• **WHAT THE EXERCISE ASKS**
Retype each entry below, keeping every character the same.

Saved entries:
┌──

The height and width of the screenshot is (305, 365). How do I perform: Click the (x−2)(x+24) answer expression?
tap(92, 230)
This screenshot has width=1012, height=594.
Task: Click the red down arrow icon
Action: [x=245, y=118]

└──

• **EXERCISE OUTPUT**
The height and width of the screenshot is (305, 365). How do I perform: Click the (x−2)(x+24) answer expression?
tap(92, 230)
This screenshot has width=1012, height=594.
Task: Click the red down arrow icon
Action: [x=245, y=118]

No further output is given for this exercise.